The organic material is then supplied to the tube worm through its
circulatory system and serves as the main nutritional source for the
tissue cells.
The Tube Worm—Bacterial Relationship.
(a) A community of tube worms (Riftia pachyptila) at the Galapagos Rift hydrothermal vent site (depth
2,550 m). Each worm is more than a meter in length and has a 20 cm gill plume. (b, c) Schematic
illustration of the anatomical and physiological organization of the tube worm. The animal is anchored
inside its protective tube by the vestimentum. At its anterior end is a respiratory gill plume. Inside the
trunk of the worm is a trophosome consisting primarily of endosymbiotic bacteria, associated cells,
and blood vessels.

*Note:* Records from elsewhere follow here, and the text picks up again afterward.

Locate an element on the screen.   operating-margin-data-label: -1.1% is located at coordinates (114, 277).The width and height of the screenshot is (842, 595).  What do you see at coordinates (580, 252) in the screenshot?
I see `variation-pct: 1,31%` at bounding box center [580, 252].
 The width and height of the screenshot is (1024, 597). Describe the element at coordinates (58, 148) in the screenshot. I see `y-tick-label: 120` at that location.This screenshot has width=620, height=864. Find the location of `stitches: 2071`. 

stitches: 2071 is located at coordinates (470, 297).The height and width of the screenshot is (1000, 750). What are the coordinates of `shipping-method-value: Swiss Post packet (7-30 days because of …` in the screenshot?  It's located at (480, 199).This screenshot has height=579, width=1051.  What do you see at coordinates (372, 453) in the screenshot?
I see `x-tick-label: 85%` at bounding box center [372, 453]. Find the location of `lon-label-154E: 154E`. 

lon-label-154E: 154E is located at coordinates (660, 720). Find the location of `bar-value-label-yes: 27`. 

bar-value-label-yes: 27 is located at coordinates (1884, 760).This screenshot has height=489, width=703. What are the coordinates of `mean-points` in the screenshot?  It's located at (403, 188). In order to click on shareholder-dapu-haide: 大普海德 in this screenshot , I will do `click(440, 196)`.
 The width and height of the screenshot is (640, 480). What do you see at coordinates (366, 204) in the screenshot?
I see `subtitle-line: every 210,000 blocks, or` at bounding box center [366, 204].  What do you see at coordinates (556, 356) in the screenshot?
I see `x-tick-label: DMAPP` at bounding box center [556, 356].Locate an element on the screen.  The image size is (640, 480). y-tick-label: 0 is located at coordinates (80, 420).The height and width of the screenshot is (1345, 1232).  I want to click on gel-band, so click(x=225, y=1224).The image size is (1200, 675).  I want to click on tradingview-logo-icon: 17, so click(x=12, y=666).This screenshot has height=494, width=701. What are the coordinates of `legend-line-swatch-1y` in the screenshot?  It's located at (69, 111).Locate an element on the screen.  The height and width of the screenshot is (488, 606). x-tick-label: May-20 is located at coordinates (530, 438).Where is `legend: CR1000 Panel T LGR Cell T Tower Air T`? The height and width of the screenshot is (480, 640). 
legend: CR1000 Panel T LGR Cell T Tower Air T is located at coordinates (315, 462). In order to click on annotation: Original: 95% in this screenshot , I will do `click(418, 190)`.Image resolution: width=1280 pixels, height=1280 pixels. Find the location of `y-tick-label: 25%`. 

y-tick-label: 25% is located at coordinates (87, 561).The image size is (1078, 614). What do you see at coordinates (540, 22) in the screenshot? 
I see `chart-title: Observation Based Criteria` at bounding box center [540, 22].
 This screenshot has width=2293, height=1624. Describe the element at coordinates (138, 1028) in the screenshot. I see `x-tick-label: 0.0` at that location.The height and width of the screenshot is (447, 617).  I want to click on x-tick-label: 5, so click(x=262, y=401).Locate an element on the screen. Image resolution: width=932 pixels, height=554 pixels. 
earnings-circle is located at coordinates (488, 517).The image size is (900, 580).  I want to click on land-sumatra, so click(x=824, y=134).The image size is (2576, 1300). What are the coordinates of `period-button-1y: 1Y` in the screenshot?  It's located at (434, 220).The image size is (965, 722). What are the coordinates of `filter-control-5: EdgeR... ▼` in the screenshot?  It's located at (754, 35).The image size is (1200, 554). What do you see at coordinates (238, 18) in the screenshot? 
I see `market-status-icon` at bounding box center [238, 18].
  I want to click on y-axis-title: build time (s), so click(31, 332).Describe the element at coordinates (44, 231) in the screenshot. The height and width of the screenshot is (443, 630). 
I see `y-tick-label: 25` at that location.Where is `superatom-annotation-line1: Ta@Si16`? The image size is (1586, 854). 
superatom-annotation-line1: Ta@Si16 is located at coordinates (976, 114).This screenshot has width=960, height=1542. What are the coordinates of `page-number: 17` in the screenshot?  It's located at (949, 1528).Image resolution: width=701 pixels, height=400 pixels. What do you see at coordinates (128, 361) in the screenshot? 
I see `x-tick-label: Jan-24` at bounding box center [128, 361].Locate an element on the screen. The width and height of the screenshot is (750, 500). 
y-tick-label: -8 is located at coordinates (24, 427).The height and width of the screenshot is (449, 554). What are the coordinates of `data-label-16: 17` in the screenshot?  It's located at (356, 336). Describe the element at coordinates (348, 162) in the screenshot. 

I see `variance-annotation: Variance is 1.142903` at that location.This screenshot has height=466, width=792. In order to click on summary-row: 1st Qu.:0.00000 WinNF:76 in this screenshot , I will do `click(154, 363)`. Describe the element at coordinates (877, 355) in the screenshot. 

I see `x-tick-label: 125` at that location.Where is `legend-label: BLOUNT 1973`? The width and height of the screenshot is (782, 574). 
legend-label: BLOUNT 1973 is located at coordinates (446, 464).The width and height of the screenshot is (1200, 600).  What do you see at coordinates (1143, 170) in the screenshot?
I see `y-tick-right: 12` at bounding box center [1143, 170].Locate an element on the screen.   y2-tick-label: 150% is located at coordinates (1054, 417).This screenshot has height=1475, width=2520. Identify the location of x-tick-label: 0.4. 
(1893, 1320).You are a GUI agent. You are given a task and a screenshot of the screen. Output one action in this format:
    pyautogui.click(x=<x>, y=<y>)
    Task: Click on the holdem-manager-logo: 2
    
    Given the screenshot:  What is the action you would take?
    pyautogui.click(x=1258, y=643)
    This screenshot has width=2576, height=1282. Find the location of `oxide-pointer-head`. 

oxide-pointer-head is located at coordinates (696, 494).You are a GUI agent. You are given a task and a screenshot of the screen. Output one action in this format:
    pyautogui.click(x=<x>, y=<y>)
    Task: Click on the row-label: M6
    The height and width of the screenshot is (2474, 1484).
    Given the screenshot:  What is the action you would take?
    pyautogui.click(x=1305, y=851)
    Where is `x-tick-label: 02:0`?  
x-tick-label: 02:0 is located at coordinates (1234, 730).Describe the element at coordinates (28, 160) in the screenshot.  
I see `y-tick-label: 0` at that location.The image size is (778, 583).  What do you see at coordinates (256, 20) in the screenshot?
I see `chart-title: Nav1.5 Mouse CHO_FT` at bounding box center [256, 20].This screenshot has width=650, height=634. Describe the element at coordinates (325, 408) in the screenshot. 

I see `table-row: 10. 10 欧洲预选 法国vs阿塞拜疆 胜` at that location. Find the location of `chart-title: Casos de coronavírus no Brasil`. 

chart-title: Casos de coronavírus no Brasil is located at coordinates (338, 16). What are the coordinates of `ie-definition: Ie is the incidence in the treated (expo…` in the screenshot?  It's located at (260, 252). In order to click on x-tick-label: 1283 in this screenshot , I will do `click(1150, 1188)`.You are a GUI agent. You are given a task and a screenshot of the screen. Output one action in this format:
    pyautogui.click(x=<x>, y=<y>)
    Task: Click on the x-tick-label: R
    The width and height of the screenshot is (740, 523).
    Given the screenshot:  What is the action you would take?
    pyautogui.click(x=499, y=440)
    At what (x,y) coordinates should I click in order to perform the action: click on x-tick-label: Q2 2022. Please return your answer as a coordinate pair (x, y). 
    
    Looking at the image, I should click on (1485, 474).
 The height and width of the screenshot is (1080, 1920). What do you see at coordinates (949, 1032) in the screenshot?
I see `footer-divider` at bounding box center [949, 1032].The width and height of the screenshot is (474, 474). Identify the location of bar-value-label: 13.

At the posterior end of the animal is the opisthosome, which anchors the worm in
its tube. (d) Oxygen, carbon dioxide, and hydrogen sulfide are absorbed through the gill plume and
transported to the blood cells of the trophosome. Hydrogen sulfide is bound to the worm’s
hemoglobin (HSHbO2) and carried to the endosymbiont bacteria. The bacteria oxidize the hydrogen
sulfide and use some of the released energy to fix CO2 in the Calvin cycle. Some fraction of the
reduced carbon compounds synthesized by the endosymbiont is translocated to the animal’s tissues.